The ambulance is here.

*

Stephen left bits of money like food scraps on the checked tablecloth at the restaurant twenty minutes ago. He paid up front at the bar when he got their drinks. No, he wasn't drunk. She doesn't think so.

The policeman is staring at Rhea while she speaks, his tiny office, no bigger than a cloakroom, smells of an old un-aired school. And fear.

He spells the words out in the air. Pigeon English although he can speak it perfectly well. 'HIT. AND. RUN. So many on that road.' He holds his palms up in the air in a gesture of helplessness. 'Everyday.' he says. 'More and more accidents. More and more people like you in my office who don't even know the boy's birthday.'

So she's been caught out, but the policeman doesn't seem to care. He sighs, looking down at the form again. 'My advice?' he says. 'Go home. Forget all about it. We won't catch the man who did this. We never do. Stolen car. Stolen passport. My guess, stolen life. Go to your friend in the hospital and tell him the truth.'

*

She stands in the room where Stephen lays in traction, his leg having been manipulated back into position, his bones growing to meet each other at the break. His body healing itself. She will leave him here. Hardly knows him. Can't administer medicine, fetch water, wipe his chin free of dribbles and wean him from the painkillers. She can't even touch him now.
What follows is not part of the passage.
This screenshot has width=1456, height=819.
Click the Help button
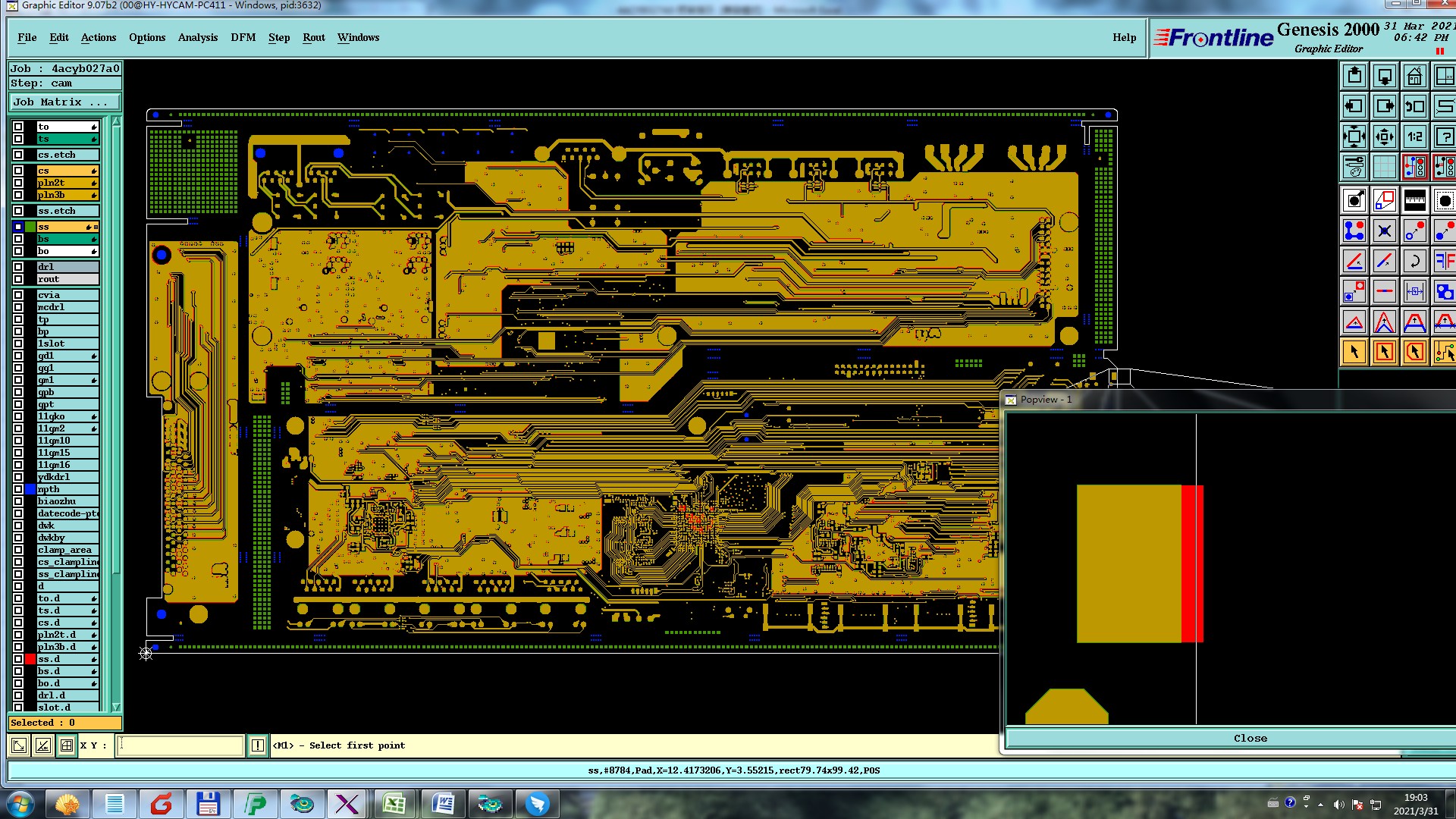click(1124, 37)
'I'm sorry.' she says. 'Wish I could tell you how long it will take before you feel any better.'

Then Rhea turns away. The sound of Spanish radio in the next room. The smell of tomato sauce curling down the corridor. She forms more words in her head.

It was fun while it lasted. I'm not ready for anything heavy. You're a really nice guy.

But what she wants to tell him is that loneliness breeds loneliness and the pain never goes away. It just dulls to an untouchable ache.